** Opening Text shown block **

Solving a Subatomic Shell Game

Wednesday, March 25th, 2009

Physicists at Michigan Technological University have filled in some longtime blank spaces on the periodic table, calculating fundamental properties of the lanthanides, a series of 15 elements known as rare earths.

Specifically, they have determined their electron affinities, the amount of energy required to detach an electron from an anion, or negative ion (an atom with an extra electron orbiting around its nucleus). Elements with low electron affinities (like iron) give up that extra electron easily. Elements with high electron affinities (like chlorine) do not.

“I remember learning about electron affinities in 10th grade chemistry,” said Research Associate Steven O’Malley. “When I began working as a grad student in atomic physics, I was surprised to learn that many of them were still unknown.”

Among them were the lanthanides, which are used in the production of lasers and sunglasses. In terms of their atomic structure, lanthanides are among the most complex elements on the periodic table, which is why no one had been able to calculate their electron affinities before.

Here’s what makes them so tricky. Electrons orbit in shells around an atom’s nucleus, something like the layers of an onion, but in stranger shapes. Within each shell are a number of subshells. A subshell is like an egg carton: it can hold from one to a certain number of electrons, but no more.

Typically, as you work your way down and across the periodic table to larger and larger atoms, the inner shells fill up with electrons, and then new shells and subshells are formed and fill up pretty neatly.

** Closing Text shown block **

• **Complete the following**:
A: In the article above, what are lanthanides used to produce?
B: Repeat the article above word for word, from "Specifically, they have" up to and including "electron affinities before.".
C: Turn the paragraph of the article above that begins "Here's what makes them so tricky" into a short list that keeps its main facts.

** Opening Provided records block **

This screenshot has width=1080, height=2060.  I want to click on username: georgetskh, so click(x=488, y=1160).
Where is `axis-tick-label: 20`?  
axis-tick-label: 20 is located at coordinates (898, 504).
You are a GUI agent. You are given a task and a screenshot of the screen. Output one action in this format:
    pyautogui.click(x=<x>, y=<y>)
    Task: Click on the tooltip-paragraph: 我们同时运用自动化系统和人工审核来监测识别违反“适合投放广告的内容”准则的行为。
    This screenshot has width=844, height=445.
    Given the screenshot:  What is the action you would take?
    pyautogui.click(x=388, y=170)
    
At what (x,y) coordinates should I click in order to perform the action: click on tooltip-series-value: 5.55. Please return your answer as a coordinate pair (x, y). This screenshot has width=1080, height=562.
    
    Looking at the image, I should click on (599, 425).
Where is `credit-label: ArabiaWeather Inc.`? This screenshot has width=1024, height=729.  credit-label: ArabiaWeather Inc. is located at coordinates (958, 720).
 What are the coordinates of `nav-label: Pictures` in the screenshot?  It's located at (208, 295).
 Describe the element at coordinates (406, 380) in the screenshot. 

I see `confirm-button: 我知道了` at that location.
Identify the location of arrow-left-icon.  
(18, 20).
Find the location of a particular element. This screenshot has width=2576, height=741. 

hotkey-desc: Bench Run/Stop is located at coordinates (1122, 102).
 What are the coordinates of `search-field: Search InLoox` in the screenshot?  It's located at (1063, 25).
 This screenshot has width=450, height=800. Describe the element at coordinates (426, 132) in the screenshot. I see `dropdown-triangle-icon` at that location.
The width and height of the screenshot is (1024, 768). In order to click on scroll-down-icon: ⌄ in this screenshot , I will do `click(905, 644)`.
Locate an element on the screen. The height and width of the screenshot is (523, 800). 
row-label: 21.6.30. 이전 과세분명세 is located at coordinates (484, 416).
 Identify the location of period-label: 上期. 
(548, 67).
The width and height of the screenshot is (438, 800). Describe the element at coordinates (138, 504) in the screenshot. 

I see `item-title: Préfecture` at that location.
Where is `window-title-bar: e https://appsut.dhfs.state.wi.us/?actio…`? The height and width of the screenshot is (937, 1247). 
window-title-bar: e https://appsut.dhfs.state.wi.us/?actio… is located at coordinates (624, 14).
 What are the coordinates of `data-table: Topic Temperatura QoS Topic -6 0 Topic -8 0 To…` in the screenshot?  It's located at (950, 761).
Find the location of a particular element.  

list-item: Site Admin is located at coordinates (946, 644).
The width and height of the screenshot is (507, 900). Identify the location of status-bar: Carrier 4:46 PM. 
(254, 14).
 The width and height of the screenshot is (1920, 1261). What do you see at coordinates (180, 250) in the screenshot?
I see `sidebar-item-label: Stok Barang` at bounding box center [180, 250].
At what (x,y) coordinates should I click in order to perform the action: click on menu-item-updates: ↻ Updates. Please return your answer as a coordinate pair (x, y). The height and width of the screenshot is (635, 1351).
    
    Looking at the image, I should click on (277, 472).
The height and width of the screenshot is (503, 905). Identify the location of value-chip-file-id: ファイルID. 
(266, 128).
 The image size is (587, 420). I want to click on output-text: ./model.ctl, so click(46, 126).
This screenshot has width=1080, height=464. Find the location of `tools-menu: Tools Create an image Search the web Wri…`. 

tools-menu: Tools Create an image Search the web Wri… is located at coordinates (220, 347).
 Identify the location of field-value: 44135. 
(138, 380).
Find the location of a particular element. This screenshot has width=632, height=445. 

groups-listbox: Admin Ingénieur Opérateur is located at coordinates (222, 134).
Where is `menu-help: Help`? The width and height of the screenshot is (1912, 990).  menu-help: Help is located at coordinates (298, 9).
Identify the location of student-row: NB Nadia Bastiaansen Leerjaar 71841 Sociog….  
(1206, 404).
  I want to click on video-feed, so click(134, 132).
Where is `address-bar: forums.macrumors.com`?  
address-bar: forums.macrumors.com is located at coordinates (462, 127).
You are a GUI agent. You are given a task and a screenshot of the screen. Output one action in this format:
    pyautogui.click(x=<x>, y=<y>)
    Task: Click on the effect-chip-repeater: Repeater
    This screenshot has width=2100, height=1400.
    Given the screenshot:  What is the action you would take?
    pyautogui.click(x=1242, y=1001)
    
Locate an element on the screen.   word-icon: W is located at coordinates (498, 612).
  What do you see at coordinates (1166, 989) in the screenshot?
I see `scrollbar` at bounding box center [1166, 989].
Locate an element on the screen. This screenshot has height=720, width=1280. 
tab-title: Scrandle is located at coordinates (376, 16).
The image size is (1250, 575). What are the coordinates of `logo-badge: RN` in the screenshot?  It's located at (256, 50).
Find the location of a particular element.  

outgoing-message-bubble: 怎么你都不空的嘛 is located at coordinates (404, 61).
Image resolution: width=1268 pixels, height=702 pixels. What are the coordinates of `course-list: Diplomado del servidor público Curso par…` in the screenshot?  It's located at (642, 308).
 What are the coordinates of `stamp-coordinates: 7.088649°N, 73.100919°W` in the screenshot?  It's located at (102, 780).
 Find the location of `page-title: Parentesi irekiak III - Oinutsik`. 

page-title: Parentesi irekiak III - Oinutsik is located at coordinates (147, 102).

** Closing Provided records block **

• **Expected results**:
A: Lasers and sunglasses.

B:
Specifically, they have determined their electron affinities, the amount of energy required to detach an electron from an anion, or negative ion (an atom with an extra electron orbiting around its nucleus). Elements with low electron affinities (like iron) give up that extra electron easily. Elements with high electron affinities (like chlorine) do not.

“I remember learning about electron affinities in 10th grade chemistry,” said Research Associate Steven O’Malley. “When I began working as a grad student in atomic physics, I was surprised to learn that many of them were still unknown.”

Among them were the lanthanides, which are used in the production of lasers and sunglasses. In terms of their atomic structure, lanthanides are among the most complex elements on the periodic table, which is why no one had been able to calculate their electron affinities before.

C:
- Electrons orbit an atom's nucleus in shells, somewhat like the layers of an onion but in stranger shapes.
- Each shell contains a number of subshells.
- A subshell works like an egg carton: it holds from one electron up to a certain number, but no more.